Alignment Isn’t a Vibe… It’s a Boundary
Alignment will cost you. People. Habits. Old versions of yourself that still feel comfortable. Nobody tells you that part.
I saw a post the other day about burnout, and someone in the comments said, “just get in alignment.” And I had to laugh a little, because girl what does that even mean?! People say “alignment” like it’s something you can order off Amazon and have delivered by Friday with a Prime membership. But if you’re in burnout, overwhelmed, stretched thin, that kind of advice almost feels insulting. Because clearly, if it was that simple, we’d all just do it.
So let me tell you what finding alignment actually looked like for me.
It’s been a long journey. And not a cute, aesthetic, everything clicked overnight type of journey either. I didn’t wake up one day and suddenly feel aligned. There was no magical routine, no 5am mornings that changed my life, no perfectly color coded planner that fixed everything. I’m not saying I didn’t do those things because I definitely did! I tried 3am gym sessions. Restrictive diets, trying to force my body into submission. I performed versions of myself I thought other people wanted; serious when I’m naturally joyful, composed when I wanted to be goofy, masked in rooms where I didn’t feel safe enough to just be me. But here’s what I learned the hard way: chasing a routine that isn’t yours is its own kind of burnout. I was so busy trying to fit the mold that I never stopped to ask if the mold was even meant for me. My body knew before my mind did. I was dysregulated, depleted, and calling it discipline.
The real shift? I started saying no. That’s it. That’s the whole foundation. I started saying no to anything that didn’t match the life I’m building or the woman I know I am. And I know that sounds simple, but it’s been more complex than anything else I’ve ever done!
Before I started saying no, my life was full of things that were completely out of alignment and I didn’t even realize how much it was costing me. I was saying yes when I didn’t want to, showing up out of obligation, running on autopilot, always being available, putting myself last and calling it “being responsible.” That showed up in my relationships too. I showed up for people because I felt obligated. “I’ve known this person for X amount of years, so I have to be there” even when they weren’t showing up for me in return. Even when my efforts weren’t reciprocated, when I wasn’t being celebrated, when I kept leaving with hurt feelings. I was constantly in motion, but not actually moving forward. Just busy. Just tired. Just off.
And sometimes saying no meant ending things entirely. I recently ended a friendship that had run its course. Toward the end, seeing that person’s name in my notifications gave me anxiety. A text message from them meant they were coming to ask me to pour into them with no intention of pouring back. And when I finally started honoring my own boundaries and saying no, I felt anger when they pressed against those boundaries.
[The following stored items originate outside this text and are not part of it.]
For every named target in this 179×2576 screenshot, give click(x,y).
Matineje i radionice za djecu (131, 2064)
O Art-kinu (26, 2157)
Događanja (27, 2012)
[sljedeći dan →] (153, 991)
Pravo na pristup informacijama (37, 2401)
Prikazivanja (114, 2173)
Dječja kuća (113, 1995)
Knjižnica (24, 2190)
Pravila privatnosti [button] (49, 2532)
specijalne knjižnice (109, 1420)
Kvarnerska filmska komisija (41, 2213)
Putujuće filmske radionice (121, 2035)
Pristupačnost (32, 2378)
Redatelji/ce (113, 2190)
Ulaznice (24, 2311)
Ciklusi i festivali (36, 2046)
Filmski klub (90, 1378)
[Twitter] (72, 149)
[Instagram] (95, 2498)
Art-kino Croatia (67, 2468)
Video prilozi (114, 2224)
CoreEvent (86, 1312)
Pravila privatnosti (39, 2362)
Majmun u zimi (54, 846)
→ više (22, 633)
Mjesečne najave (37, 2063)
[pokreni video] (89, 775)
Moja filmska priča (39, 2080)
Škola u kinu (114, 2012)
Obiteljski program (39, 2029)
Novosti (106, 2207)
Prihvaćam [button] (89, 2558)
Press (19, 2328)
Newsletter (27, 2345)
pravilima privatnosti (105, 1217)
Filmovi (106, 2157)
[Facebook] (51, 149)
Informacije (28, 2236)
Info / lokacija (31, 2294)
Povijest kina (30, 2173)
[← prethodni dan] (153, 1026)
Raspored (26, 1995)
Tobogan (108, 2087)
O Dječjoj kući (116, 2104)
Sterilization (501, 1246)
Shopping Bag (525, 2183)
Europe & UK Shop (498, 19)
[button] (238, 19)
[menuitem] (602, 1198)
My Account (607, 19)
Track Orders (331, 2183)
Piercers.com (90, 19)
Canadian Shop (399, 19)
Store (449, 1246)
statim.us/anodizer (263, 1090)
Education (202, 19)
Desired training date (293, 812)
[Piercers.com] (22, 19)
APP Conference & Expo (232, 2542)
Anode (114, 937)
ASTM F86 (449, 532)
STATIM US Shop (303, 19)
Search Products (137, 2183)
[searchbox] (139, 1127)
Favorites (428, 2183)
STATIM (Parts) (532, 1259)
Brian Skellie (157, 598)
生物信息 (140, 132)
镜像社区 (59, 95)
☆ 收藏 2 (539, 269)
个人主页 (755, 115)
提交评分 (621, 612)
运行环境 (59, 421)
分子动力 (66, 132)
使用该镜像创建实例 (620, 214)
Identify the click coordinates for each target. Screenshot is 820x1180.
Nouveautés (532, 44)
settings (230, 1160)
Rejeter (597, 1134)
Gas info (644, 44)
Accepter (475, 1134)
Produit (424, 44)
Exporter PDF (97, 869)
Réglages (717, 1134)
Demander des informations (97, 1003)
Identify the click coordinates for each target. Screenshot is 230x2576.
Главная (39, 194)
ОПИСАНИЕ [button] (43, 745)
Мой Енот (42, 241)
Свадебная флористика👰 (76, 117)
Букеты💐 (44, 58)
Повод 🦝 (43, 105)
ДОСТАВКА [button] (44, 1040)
That told me everything I needed to know.
See for me, burnout wasn’t just from doing too much… it was from doing too much of what wasn’t meant for me in the first place. Overstaying my time in spaces I had outgrown or was only meant to be in for a short season.
And then there was the version of myself I held onto far longer than I should have. I carried a broken identity for years. It wasn’t because I didn’t know I had outgrown it, but because it felt familiar. It felt safer for people to see me as a broken woman trying to overcome her circumstances than it did for them to see my strength and my resilience. I knew how people responded to a victim. I didn’t have much experience with how they’d respond to someone who prospered despite everything… and the few examples I did see were often villainized. So I stayed in that role. Until I realized I didn’t need to shed her. I accepted her. I honored the role she played in getting me here. And then I got to work evolving her. That work is still unfolding. But within the last six months something shifted. I got tired of living behind a screen, tired of the performance, and I decided I was done. These days I am completely unmasked. The people who are for me will be attracted to my energy. The ones who aren’t will be repelled by it. And that is the most honest way I know how to show up.
When I started saying no, everything didn’t magically fall into place overnight. But something did shift. There was more quiet, more clarity, more space to actually hear myself think. My body felt different; like it could finally exhale. I wasn’t constantly trying to keep up with a life that didn’t even feel like mine. And slowly, I started enjoying my life again. Not the highlight reel version. Not the curated aesthetic version. My real, everyday life. Like last week for example. It was a random Tuesday afternoon, I was downtown grabbing drinks, nowhere I had to be. I stopped at an intersection, turned my face to the sky, felt the warmth of the sun on my cheeks and the breeze on my skin, watched the sunlight peek through the trees and I just thought, “this is what life is supposed to feel like.” A Tuesday. That was enough.
Here’s the part people don’t talk about though: alignment isn’t soft and pretty all the time. It will cost you. It might cost you people, old habits, versions of yourself that you’ve outgrown but still feel familiar. You don’t just “find” alignment one day. You choose it. Over and over again. In the small moments, in the uncomfortable decisions, in the quiet no’s that nobody claps for.
I’m still on that journey. But I can honestly say I’m happy to be on it. Because for the first time in a long time, I’m not just in motion, I’m moving in the right direction. And that alone is life changing.